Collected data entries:
=== Begin Enclosure ===
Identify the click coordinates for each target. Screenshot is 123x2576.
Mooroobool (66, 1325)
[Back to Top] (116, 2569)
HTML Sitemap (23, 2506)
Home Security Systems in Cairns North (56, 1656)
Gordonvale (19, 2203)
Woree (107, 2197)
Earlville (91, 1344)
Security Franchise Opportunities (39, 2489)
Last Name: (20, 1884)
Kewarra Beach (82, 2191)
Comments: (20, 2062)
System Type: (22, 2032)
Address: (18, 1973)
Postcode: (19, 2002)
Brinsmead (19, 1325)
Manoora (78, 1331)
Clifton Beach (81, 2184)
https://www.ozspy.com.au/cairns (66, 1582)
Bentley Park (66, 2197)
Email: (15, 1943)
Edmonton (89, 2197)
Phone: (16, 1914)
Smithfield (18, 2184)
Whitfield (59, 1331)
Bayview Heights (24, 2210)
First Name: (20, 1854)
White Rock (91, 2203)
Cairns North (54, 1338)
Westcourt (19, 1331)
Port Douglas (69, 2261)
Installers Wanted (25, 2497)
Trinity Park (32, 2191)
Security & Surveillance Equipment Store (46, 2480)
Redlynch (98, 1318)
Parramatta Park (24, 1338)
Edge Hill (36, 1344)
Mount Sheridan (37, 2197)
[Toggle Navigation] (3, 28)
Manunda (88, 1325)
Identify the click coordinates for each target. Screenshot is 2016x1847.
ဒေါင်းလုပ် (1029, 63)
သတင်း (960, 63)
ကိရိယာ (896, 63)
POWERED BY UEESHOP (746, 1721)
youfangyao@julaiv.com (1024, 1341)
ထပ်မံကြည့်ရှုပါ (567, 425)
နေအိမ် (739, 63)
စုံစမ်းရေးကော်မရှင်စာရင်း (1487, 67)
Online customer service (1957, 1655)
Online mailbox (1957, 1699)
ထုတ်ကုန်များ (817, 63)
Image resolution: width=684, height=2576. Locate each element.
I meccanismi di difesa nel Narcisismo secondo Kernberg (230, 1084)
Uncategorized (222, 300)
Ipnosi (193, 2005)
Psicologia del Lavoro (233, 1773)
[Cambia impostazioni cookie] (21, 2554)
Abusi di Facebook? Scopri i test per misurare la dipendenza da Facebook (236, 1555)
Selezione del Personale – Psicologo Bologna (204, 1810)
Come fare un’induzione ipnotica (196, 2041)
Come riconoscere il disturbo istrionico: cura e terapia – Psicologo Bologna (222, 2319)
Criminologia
=== End Enclosure ===
▶ [What the exercise asks]: Your task is to retype all of the lines above exactly.

▶ [Answer below]:
Identify the click coordinates for each target. Screenshot is 123x2576.
Mooroobool (66, 1325)
[Back to Top] (116, 2569)
HTML Sitemap (23, 2506)
Home Security Systems in Cairns North (56, 1656)
Gordonvale (19, 2203)
Woree (107, 2197)
Earlville (91, 1344)
Security Franchise Opportunities (39, 2489)
Last Name: (20, 1884)
Kewarra Beach (82, 2191)
Comments: (20, 2062)
System Type: (22, 2032)
Address: (18, 1973)
Postcode: (19, 2002)
Brinsmead (19, 1325)
Manoora (78, 1331)
Clifton Beach (81, 2184)
https://www.ozspy.com.au/cairns (66, 1582)
Bentley Park (66, 2197)
Email: (15, 1943)
Edmonton (89, 2197)
Phone: (16, 1914)
Smithfield (18, 2184)
Whitfield (59, 1331)
Bayview Heights (24, 2210)
First Name: (20, 1854)
White Rock (91, 2203)
Cairns North (54, 1338)
Westcourt (19, 1331)
Port Douglas (69, 2261)
Installers Wanted (25, 2497)
Trinity Park (32, 2191)
Security & Surveillance Equipment Store (46, 2480)
Redlynch (98, 1318)
Parramatta Park (24, 1338)
Edge Hill (36, 1344)
Mount Sheridan (37, 2197)
[Toggle Navigation] (3, 28)
Manunda (88, 1325)
Identify the click coordinates for each target. Screenshot is 2016x1847.
ဒေါင်းလုပ် (1029, 63)
သတင်း (960, 63)
ကိရိယာ (896, 63)
POWERED BY UEESHOP (746, 1721)
youfangyao@julaiv.com (1024, 1341)
ထပ်မံကြည့်ရှုပါ (567, 425)
နေအိမ် (739, 63)
စုံစမ်းရေးကော်မရှင်စာရင်း (1487, 67)
Online customer service (1957, 1655)
Online mailbox (1957, 1699)
ထုတ်ကုန်များ (817, 63)
Image resolution: width=684, height=2576. Locate each element.
I meccanismi di difesa nel Narcisismo secondo Kernberg (230, 1084)
Uncategorized (222, 300)
Ipnosi (193, 2005)
Psicologia del Lavoro (233, 1773)
[Cambia impostazioni cookie] (21, 2554)
Abusi di Facebook? Scopri i test per misurare la dipendenza da Facebook (236, 1555)
Selezione del Personale – Psicologo Bologna (204, 1810)
Come fare un’induzione ipnotica (196, 2041)
Come riconoscere il disturbo istrionico: cura e terapia – Psicologo Bologna (222, 2319)
Criminologia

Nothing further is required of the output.